The website levelsio.com is an e-commerce platform specializing in branded apparel and merchandise themed around techno optimism and European identity. It offers a niche collection of products such as organic cotton t-shirts, hats, hoodies, mugs, and stickers. The business appears to be small-sized, founded in 2017, and operates primarily online with a focused target audience interested in techno optimism and European culture. The site is powered by the Fourthwall platform and hosted via Cloudflare, indicating a modern and scalable technical infrastructure. Technically, the website employs a robust stack including Google Tag Manager, Google Analytics, Microsoft Clarity, Facebook Pixel, TikTok Analytics, Klaviyo for marketing, Stripe for payments, and Google reCAPTCHA Enterprise for bot protection. The site is mobile-optimized, fast-loading, and uses HTTPS with a valid SSL configuration. However, DNSSEC is not enabled, and some recommended security headers are missing, which could be improved to enhance security posture.
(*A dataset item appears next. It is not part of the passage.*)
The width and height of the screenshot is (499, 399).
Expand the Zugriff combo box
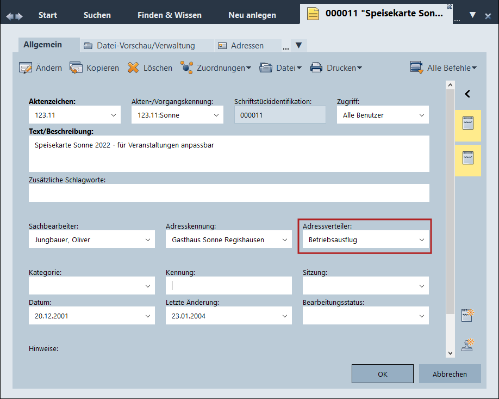coord(421,115)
From a security perspective, the site demonstrates good practices such as HTTPS enforcement, cookie consent mechanisms, and bot protection. No critical vulnerabilities or exposed sensitive data were detected. Privacy and cookie policies are present and appear GDPR compliant, though no explicit security policy or incident response information is published. The domain WHOIS data is consistent and legitimate, with no privacy protection, indicating transparency. Overall, the website is professionally designed, secure, and compliant with privacy regulations, serving a niche retail market effectively. Strategic recommendations include enabling DNSSEC, adding security headers, publishing a security policy, and considering a vulnerability disclosure program to further strengthen trust and security posture.